Cette force tient ensuite à ce qu’Isabelle Sorente raconte de son enfance et de son adolescence : des souffrances intenses et profondes causées par la cruauté de ses camarades de classe – ce qu’on appelle aujourd’hui du harcèlement –, la solitude dans laquelle elle est enfermée, l’ignorance à œillères de ses parents. Ces tourments et leur relation sont sombres et âpres, mais pas seulement : « il y avait en moi cette joie, [qui a] toujours été là, enroulée sur elle-même, prête à se dérouler au moment où je voulais mourir », écrit-elle, et aussi, un jour « [l]a décision, si discrète qu’elle ait pu être à l’époque, de résister ».
Si on est pris dans le récit, c’est aussi parce que l’auteure mène une quête : d’elle-même, de sens et, comme elle le dit humblement, « d’une forme de vérité » qui hésite à se parer du nom, trop grand pour elle, de spiritualité. Cette recherche, qui était celle des sorcières autrefois, se situe dans les marges des pensées communes, des idéologies ambiantes et des groupes. Elle trace des chemins buissonniers, ronceux et fleuris, vers des territoires inconnus où ni le mystère, ni l’imaginaire, ni l’irrationnel, ne sont exilés – toutes choses qui, pour peu qu’on soit éveillé et ouvert, résonnent haut et clair, comme des appels qui s’adressent autant aux tripes qu’à l’esprit.
Il est aussi question, dans Le complexe de la sorcière, de l’amour et du couple, de l’amitié sororale, de la haine de soi, d’une psychanalyse. Ces thèmes et leur traitement, d’une subjectivité assumée mais instruite et critique, nuancé et approfondi, décanté et sédimenté, en font un récit dense, foisonnant et passionnant, qui nourrit et inspire. L’auteure, qui écrit dans une langue fine et juste, y évite les écueils habituels de l’évocation des sorcières : on ne trouvera pas, dans son livre, d’exaltation de la magie – elle emploie le mot, mais sans le parer de l’habituel attirail de breloques sonnantes et clinquantes – ni la quincaillerie en toc dont les sorcières sont souvent affublées. On ne sent pas non plus, dans ces pages, de féminisme vindicatif ou agressif, ni de dogmatisme.
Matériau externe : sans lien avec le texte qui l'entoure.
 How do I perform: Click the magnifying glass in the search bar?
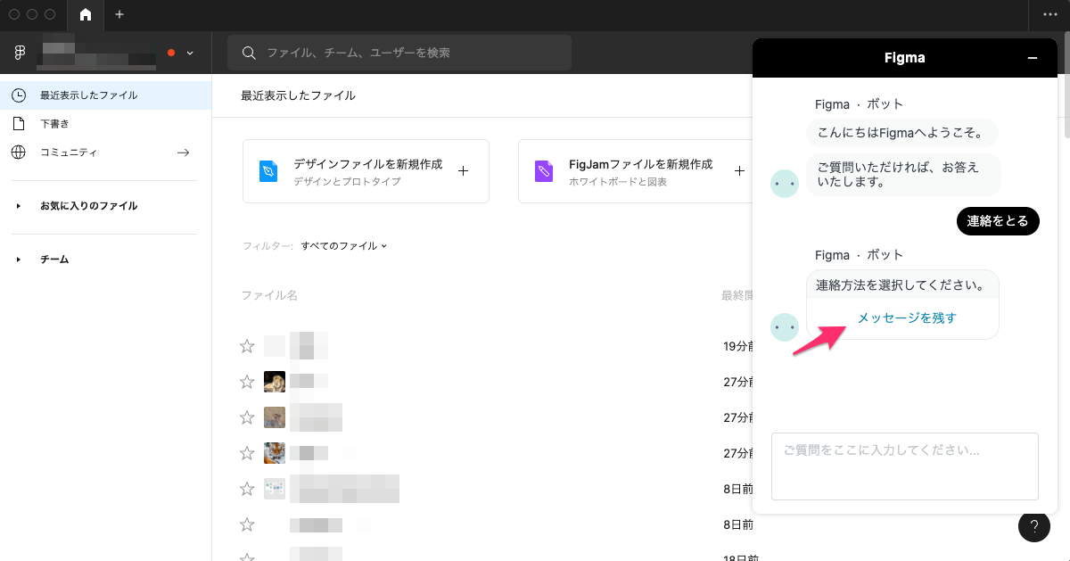pos(249,53)
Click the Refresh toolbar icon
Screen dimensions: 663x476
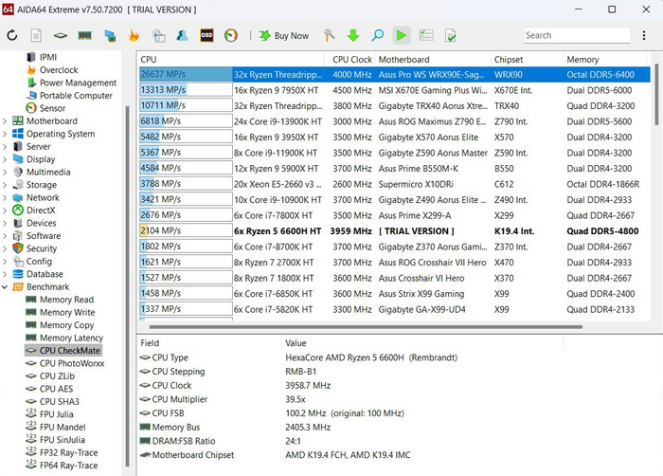tap(12, 36)
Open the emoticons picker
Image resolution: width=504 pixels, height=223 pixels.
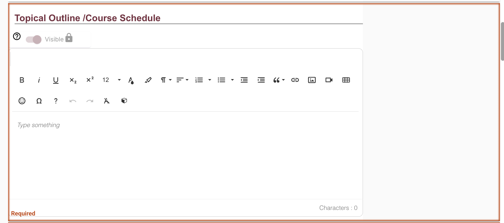click(x=22, y=101)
Plutôt des invites, utiles, fécondes et peut-être salutaires, notamment : prendre au sérieux les images intérieures et les mouvements infimes en soi et hors soi, « ne pas séparer les mystères de la vie ordinaire » et, face à ce qui nous trouble et nous questionne, « en penser ce que l’on veut » en se rappelant que « dire que cela n’a aucune signification [est] aussi naïf que de croire qu’on la comprend entièrement ».
Delphine Crahay
Isabelle Sorente, née en 1972, est l’auteure de romans, de récits, d’essais et de pièces de théâtre.